Это был предел. Грохнув стаканом и резко повернувшись, она пристально посмотрела на него, ее глаза сверкали.

— Вот что, Джеймс. Ты смог обманом проникнуть сюда. Ты смог угрозами вынудить меня разрешить тебе поселиться здесь. Ты смог даже убедить Чарли, что ты — бог и супермен в одном лице. Но все это не дает тебе права учить меня, что мне нужно делать. Теперь я уже взрослая женщина, а не ребенок, и.., и…

— Я знаю, что ты в первую очередь женщина. — Его тихие слова заставили ее замолчать. — Даже слишком женщина.

Он смотрел на ее губы. Сердце Вин дало сбой и опять глухо забилось. Его неровные толчки отдавались по всему телу. У нее внезапно пересохло во рту. Куда девался ее гнев? Перед Джеймсом стояла слабая женщина.

Он не спеша перевел взгляд на ее грудь. Блеск его топазовых глаз был невыносим, завораживал Вин. Она хотела крикнуть, чтобы он не смел продолжать, но губы не слушались ее. Если он сейчас подойдет, если дотронется до нее…

Дверь кухни внезапно распахнулась, и вошел Чарли с пустой тарелкой в руках.

— А что у нас к пудингу?

Как во сне. Вин повернулась к нему и нетвердым голосом ответила:

— Есть компот, Чарли. Если хочешь, возьми йогурт.

Как обычны и привычны были ее слова, как по-домашнему плавны движения, когда она взяла у него тарелку и подошла к холодильнику. Но внутри нее все дрожало от этого странного взгляда Джеймса, а в неожиданно севшем голосе звучало возбуждение, охватившее все ее тело.

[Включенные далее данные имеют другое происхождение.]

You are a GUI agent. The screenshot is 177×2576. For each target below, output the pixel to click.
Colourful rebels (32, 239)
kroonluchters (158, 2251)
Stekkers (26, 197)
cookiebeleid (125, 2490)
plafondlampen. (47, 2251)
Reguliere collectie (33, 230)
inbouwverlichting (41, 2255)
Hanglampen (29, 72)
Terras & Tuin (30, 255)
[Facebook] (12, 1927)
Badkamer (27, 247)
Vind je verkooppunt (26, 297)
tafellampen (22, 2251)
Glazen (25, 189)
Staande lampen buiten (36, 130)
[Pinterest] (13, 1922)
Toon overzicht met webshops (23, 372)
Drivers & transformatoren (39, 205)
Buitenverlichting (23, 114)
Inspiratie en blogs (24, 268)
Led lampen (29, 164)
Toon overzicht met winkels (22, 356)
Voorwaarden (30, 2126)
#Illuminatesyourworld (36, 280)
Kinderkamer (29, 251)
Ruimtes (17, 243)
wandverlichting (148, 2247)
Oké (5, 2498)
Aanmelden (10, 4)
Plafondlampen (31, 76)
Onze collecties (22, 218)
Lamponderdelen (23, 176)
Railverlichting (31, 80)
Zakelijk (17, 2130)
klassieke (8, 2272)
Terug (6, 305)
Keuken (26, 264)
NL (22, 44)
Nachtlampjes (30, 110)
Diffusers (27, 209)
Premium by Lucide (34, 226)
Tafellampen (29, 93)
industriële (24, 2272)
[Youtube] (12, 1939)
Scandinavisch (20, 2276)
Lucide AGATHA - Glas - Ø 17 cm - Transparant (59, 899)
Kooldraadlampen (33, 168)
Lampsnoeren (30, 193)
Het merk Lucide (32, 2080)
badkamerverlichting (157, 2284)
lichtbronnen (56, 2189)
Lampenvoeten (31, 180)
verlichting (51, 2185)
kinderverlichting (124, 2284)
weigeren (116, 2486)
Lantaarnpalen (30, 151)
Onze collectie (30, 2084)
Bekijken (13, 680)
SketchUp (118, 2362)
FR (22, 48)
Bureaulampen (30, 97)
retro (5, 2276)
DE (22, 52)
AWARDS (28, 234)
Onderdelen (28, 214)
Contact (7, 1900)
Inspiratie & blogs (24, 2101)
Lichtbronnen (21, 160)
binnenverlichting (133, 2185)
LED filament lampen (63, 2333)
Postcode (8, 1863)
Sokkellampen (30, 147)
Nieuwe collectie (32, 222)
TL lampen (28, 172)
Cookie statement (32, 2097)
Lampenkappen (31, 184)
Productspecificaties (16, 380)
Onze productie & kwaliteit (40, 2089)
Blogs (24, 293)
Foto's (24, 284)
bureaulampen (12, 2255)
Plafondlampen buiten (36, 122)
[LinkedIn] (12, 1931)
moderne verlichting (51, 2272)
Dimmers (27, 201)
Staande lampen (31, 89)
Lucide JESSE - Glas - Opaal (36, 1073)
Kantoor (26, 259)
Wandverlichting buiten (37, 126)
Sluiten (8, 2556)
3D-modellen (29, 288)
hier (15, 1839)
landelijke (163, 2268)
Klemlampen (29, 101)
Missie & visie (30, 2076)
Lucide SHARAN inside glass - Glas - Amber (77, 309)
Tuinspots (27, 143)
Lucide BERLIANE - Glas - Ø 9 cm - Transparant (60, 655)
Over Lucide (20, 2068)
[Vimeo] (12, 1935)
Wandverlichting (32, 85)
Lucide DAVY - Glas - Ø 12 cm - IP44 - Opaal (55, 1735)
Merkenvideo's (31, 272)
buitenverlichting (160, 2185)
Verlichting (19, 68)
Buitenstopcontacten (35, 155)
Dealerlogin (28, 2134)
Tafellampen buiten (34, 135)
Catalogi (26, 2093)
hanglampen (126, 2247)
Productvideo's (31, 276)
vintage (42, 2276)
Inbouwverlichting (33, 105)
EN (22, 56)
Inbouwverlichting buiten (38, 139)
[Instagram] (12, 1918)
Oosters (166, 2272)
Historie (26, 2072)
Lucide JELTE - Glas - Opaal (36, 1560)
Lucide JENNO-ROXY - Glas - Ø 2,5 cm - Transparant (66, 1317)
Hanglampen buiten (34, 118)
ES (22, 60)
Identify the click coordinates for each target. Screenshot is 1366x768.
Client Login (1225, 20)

Позже она доказала себе, что сама виновата в случившемся. Если бы она не предоставила Джеймсу случая убедиться в своей уязвимости, то ему никогда бы не пришло в голову повернуть эту ее слабость против нее самой, использовать ее как оружие в борьбе за Чарли. Она не питала иллюзий относительно Джеймса. Она прекрасно понимала, зачем он все время пытается побольнее ранить ее. Его цель — разрушить их семейную жизнь, разделить их с сыном. И ему все равно, какими средствами он достигнет этого!